Let's look at some of last April's surprises (good and bad) and recall how things turned out after the first month of regular-season play.

Kosuke Fukudome, OF, CHC –
.344/.443/.641 (13:11 BB:K), 5 HR, 16 RBI in 64 at-bats

Not only was Fukudome safe from the confines of manager Lou Piniella's doghouse, but for one month he looked like he was going to earn every penny of his $13 million salary. After going deep five times in April, Fukudome homered just three times over the next three months, and after owners in shallow and medium-sized mixed leagues had given hope up (likely cast him to the waiver wire) he went bananas in August with four more homers and a 1.118 OPS in 63 at-bats. Tyler Colvin ate into his playing time when he struggled, and ultimately, Fukudome had two great months and four lousy ones to yield a .263/.371/.439 with 13 HR, 44 RBI and seven steals over 358 at-bats.

• [Data]
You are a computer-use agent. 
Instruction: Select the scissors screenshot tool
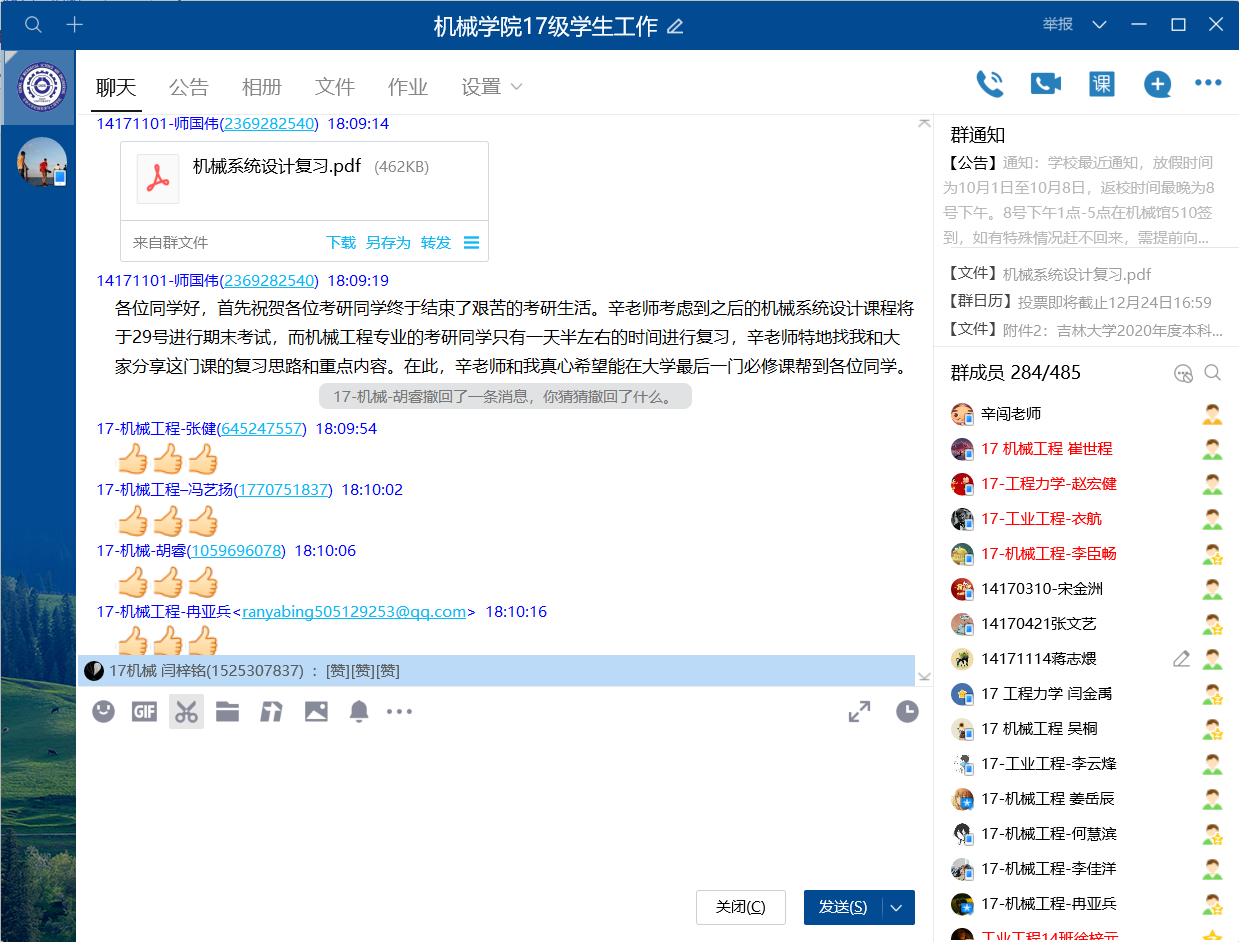[x=186, y=712]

• [Exercises]
(1) Transcribe the portion of the Kosuke Fukudome passage that begins with the words containing "Not only was" and ends with "over 358 at-bats.".
(2) According to the Kosuke Fukudome passage, how many home runs did he hit in August?
The listing plays no part in this work.

• [Answer list]
(1)
Not only was Fukudome safe from the confines of manager Lou Piniella's doghouse, but for one month he looked like he was going to earn every penny of his $13 million salary. After going deep five times in April, Fukudome homered just three times over the next three months, and after owners in shallow and medium-sized mixed leagues had given hope up (likely cast him to the waiver wire) he went bananas in August with four more homers and a 1.118 OPS in 63 at-bats. Tyler Colvin ate into his playing time when he struggled, and ultimately, Fukudome had two great months and four lousy ones to yield a .263/.371/.439 with 13 HR, 44 RBI and seven steals over 358 at-bats.

(2) Four.